China is home to several of the world’s largest container ports, including Shanghai, Shenzhen and Ningbo. With these ports unable to process containers at the normal rate, the availability of units for use at other major global ports has been reduced. Container manufacturers have expanded shifts and boosted capacity to try to keep up with demand, but are still falling short. Monthly output in China – which accounts for 96% of global production – is now standing at 300,000 twenty-foot equivalent units (TEU’s) since September last year, but still no sign of easing the shortage. Carriers seem to be working on a multi-pronged strategy of restricting full exports from various countries into Asia, reduction in free days for containers in order to facilitate quicker turn around, strict implementation of demurrage and detention fees to discourage importers from keeping boxes too long with them. These conditions coupled with the increasing freight rates are expected to continue at least till the Chinese New Year in February and possibly into the second quarter of 2021.
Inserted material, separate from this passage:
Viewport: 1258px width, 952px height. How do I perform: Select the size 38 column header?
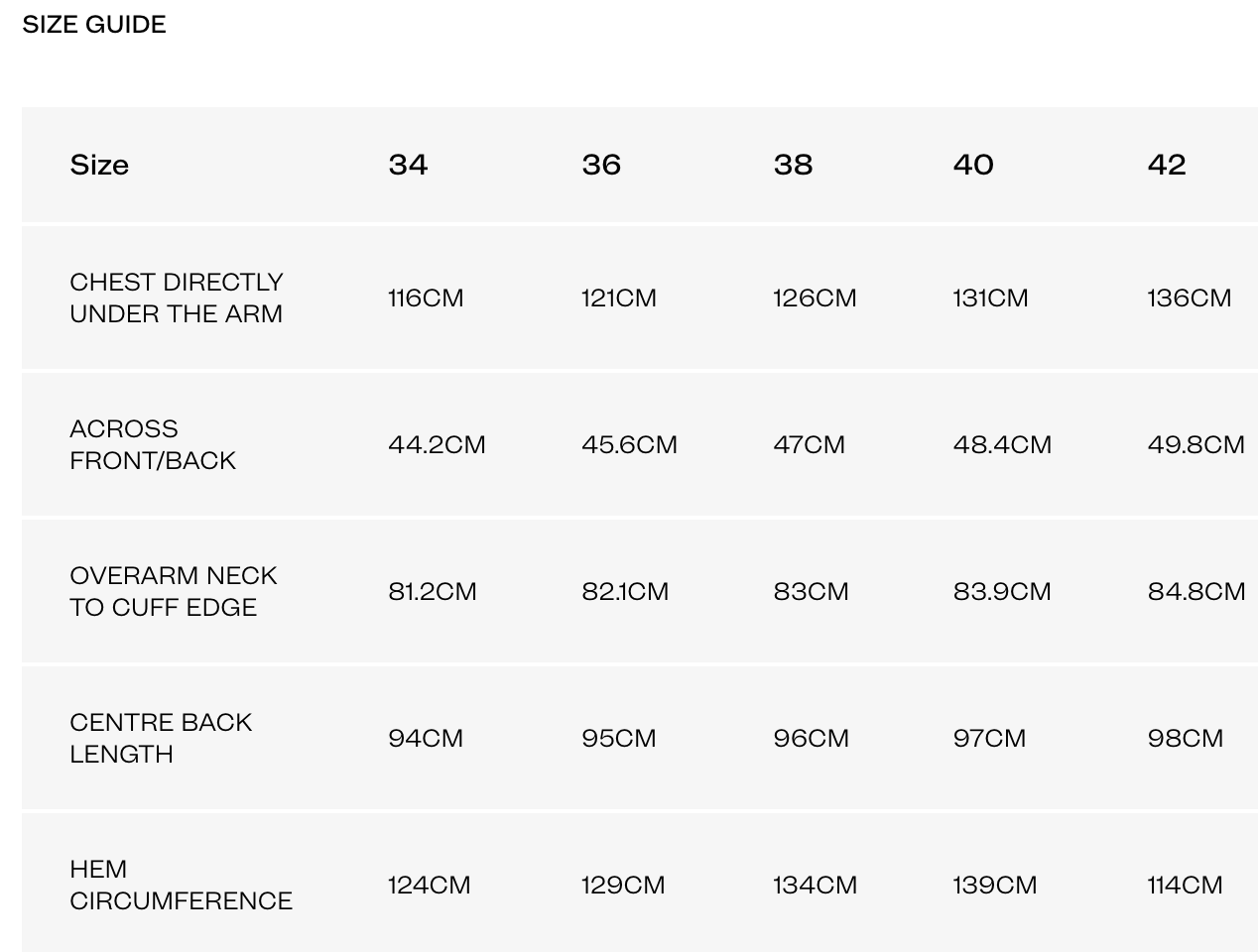click(793, 165)
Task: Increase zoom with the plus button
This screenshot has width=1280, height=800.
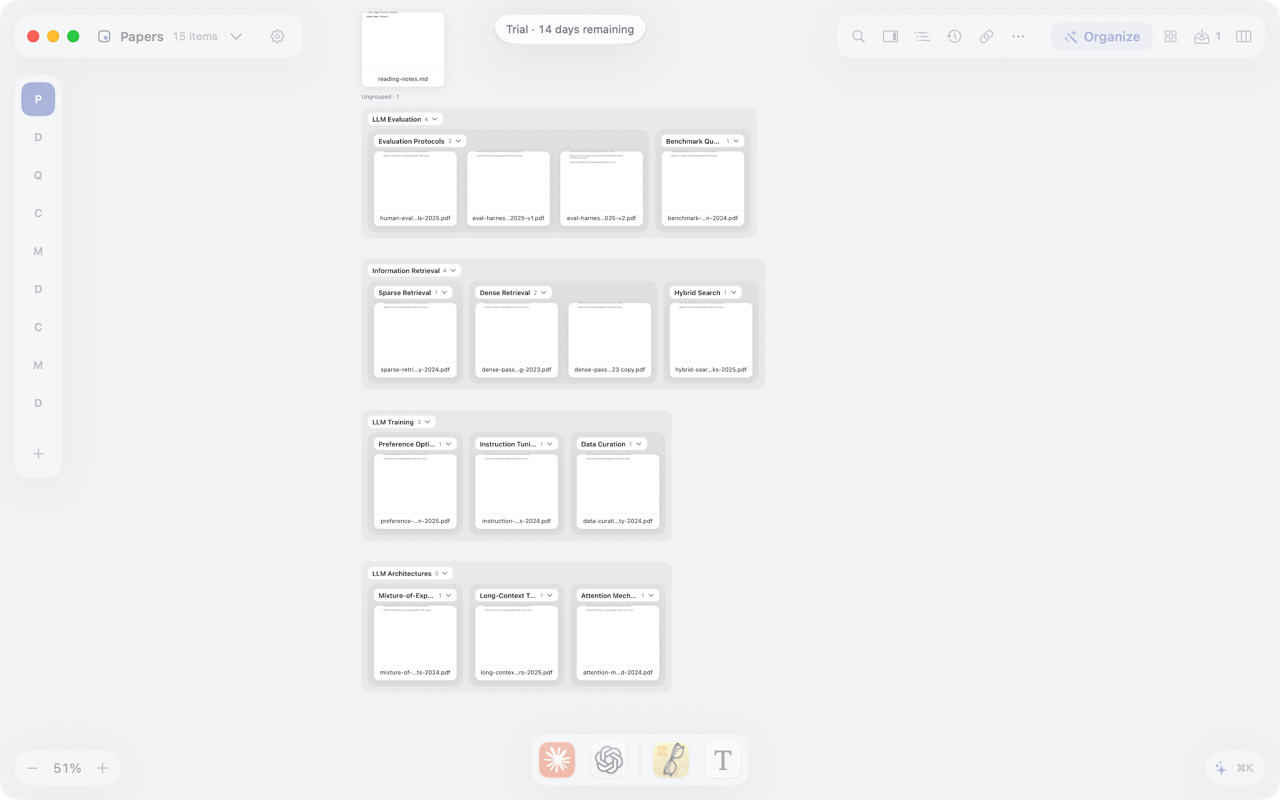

The aftermath of COVID-19 has created a hugely increased demand for containers which is said to be due to a combination of the market playing catch up on what they missed out during the lockdown, increased demand for medical and hygienic products and an unprecedented increase in e-commerce logistics, ostensibly due to lack of travel for shoppers. So as suppliers across Asia continue to struggle securing passage for their goods, we expect that anyone attempting to ship commodities by container will experience delays. The shortage of boxes and space on ships would likely continue in the first half of 2021. Container throughput in the port of Shanghai fell 19.5% in February from a year earlier, with outbound containers slumping 25%, according to data from the Municipal Statistics Bureau. We also expect the freight rates to continue to go up because of the backlog of containers sparked by blank sailings and vessel delays. Only a rebalancing of trade flows and reconsidering of shipping practices can rectify the issue of container shortages. Industry observers expect the container tightness to persist until COVID vaccines are rolled out widely and more global travel resume.